Domestic abuse also includes female genital mutilation, honour based violence and forced marriage.
Domestic abuse can take many forms. Some people assume that if physical violence is not taking place in a relationship, then it is not classed as domestic abuse, but this is not the case. In December 2015, a new law was introduced in England and Wales, making control or co-ercive behaviour a criminal offence between intimate partners or family members.
So how do you know if a relationship is abusive and controlling?
Have a look at the list below - are any of them happening in your relationship?
- Does your partner constantly check your text messages, Facebook and social media? Do you hide messages from your friends for fear that your partner will be angry?
- Does your partner text you and want to know where you are at all times
- Are you dependent on your partner for money?
- Do they make you feel guilty for going out without them? Perhaps they create a crisis just as you are about to leave the house?
- Do you feel that the house has to be tidy when they come home from work and feel on edge before they arrive?
- Do you worry what mood they will be in when they come home?
- Do you play situations over in your head to prepare yourself to try and calm a situation before it happens?
- Do you think - "it's ok, it only happens because he/she was drunk/stressed/overworked" or "it was my fault, I made him/her angry"
- Do they expect sex on demand, even if you don't really want to?
- Do they dislike your friends and make you feel isolated?
- Do you your friends dislike them and you find yourself making excuses for your partner's behaviour?
- Do they emotionally blackmail you to get their own way? Do you give in for an easy life?
- Do you put off ending the relationship "because of the children"?
If you have answered yes to some or all of the questions, maybe you should talk to someone?

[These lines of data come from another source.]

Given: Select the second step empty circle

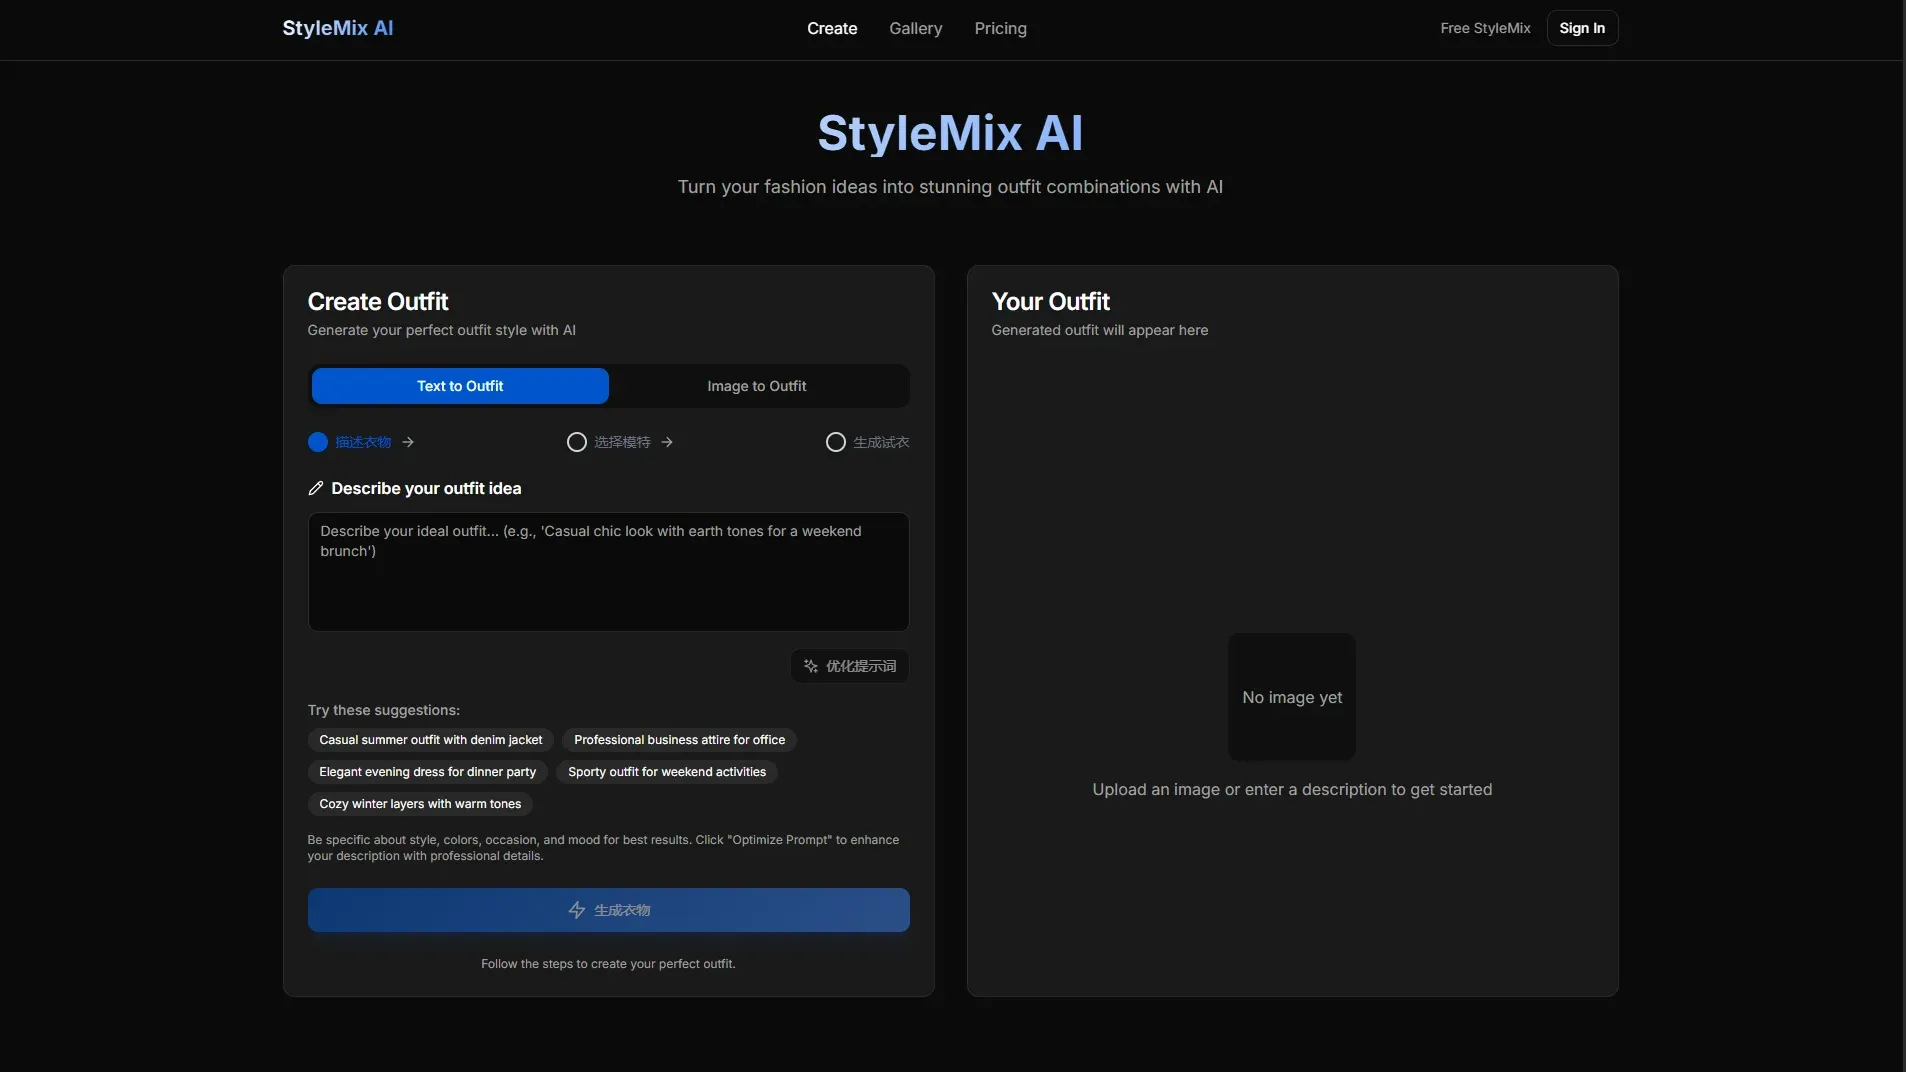Looking at the screenshot, I should 577,442.
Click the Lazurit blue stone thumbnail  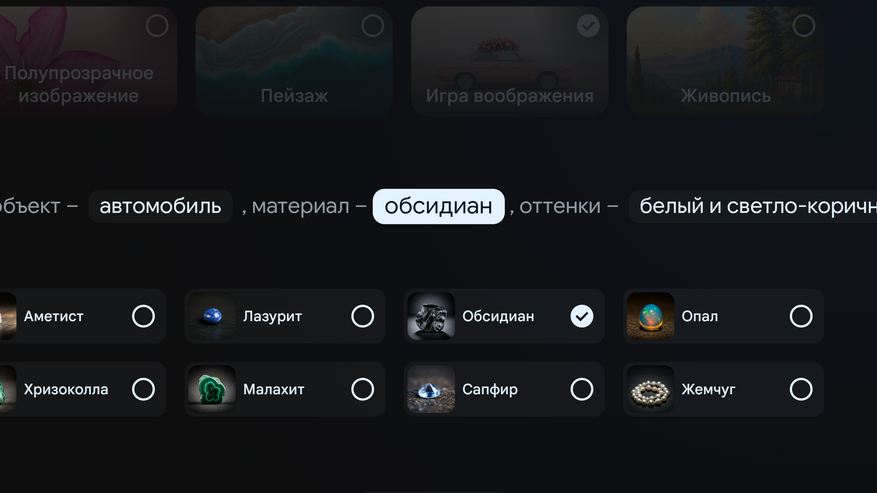211,316
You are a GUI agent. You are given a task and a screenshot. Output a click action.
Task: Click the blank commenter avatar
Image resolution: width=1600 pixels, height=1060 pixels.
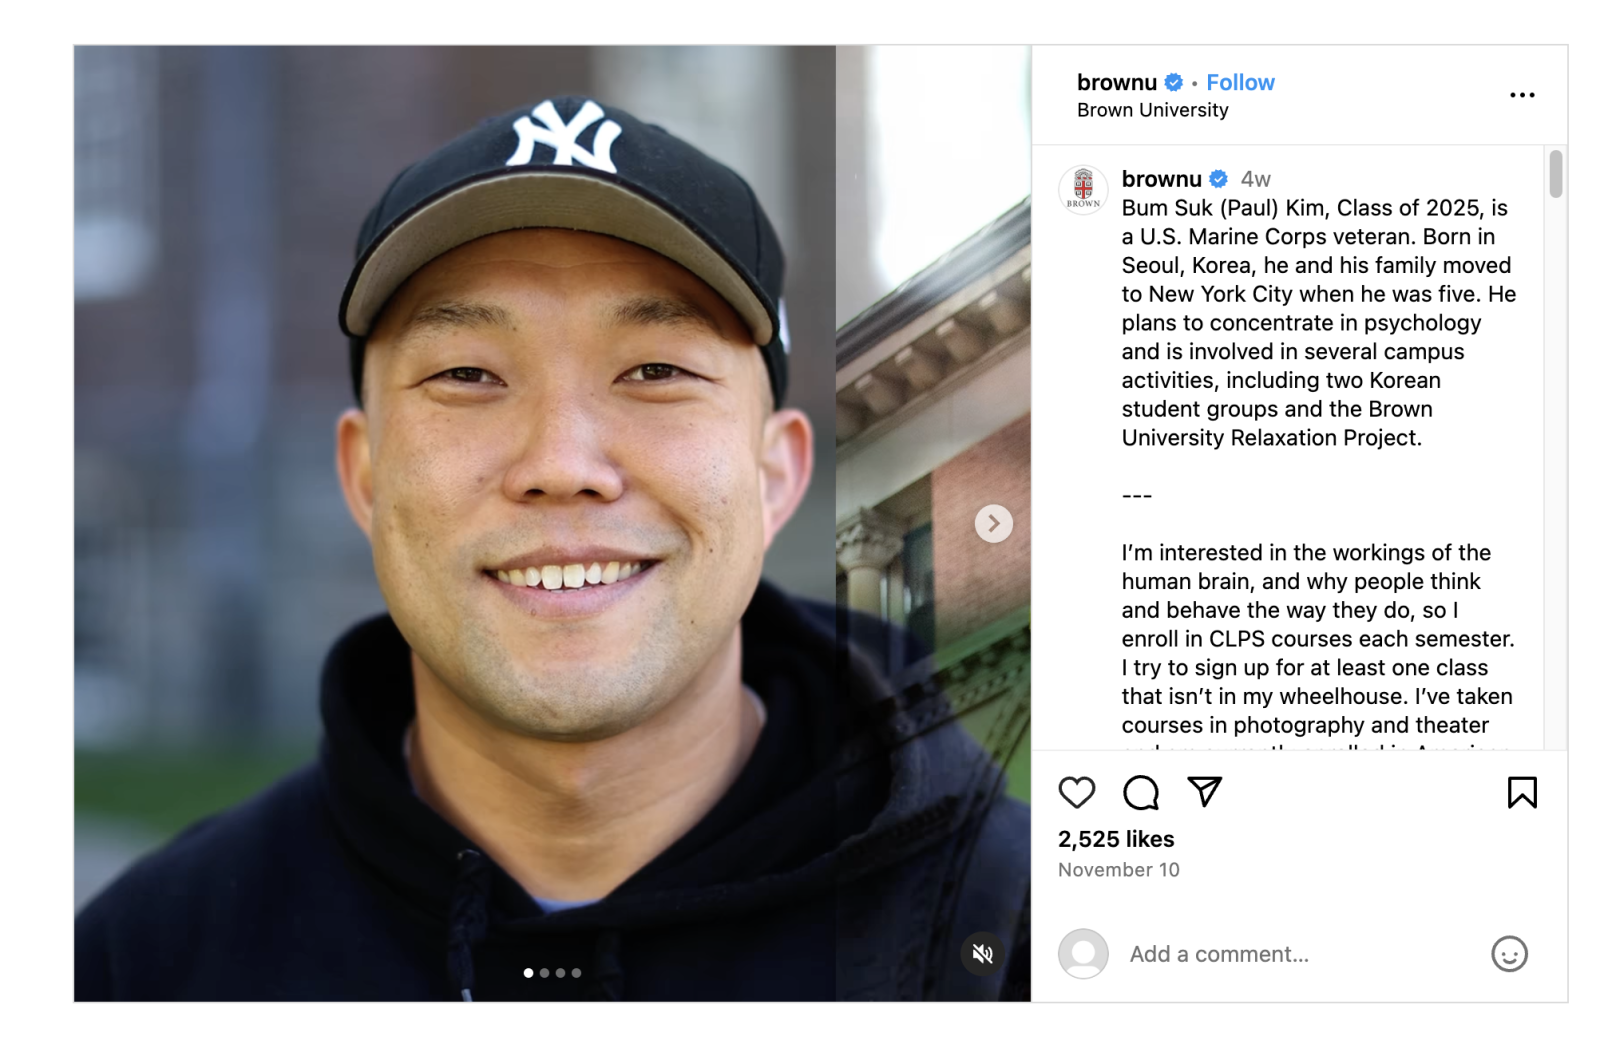(x=1083, y=954)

Have a look at our CONTACT page for who you can talk to for advice and information.
Domestic abuse can happen to anyone...
...in any family - regardless of class, age, culture, religion or sexuality. We are here to support all women and children and pride ourselves on our ability to support high risk victims from all backgrounds.
We have experience of dealing with complex honour based abuse, domestic abuse, forced marriage and cases where the risk is dangerously high for victims as they flee their relationship.
We are committed to professional multi-agency working with local and national agencies, a high level of safeguarding and are committed to making a difference to the lives of the families that suffer from domestic abuse.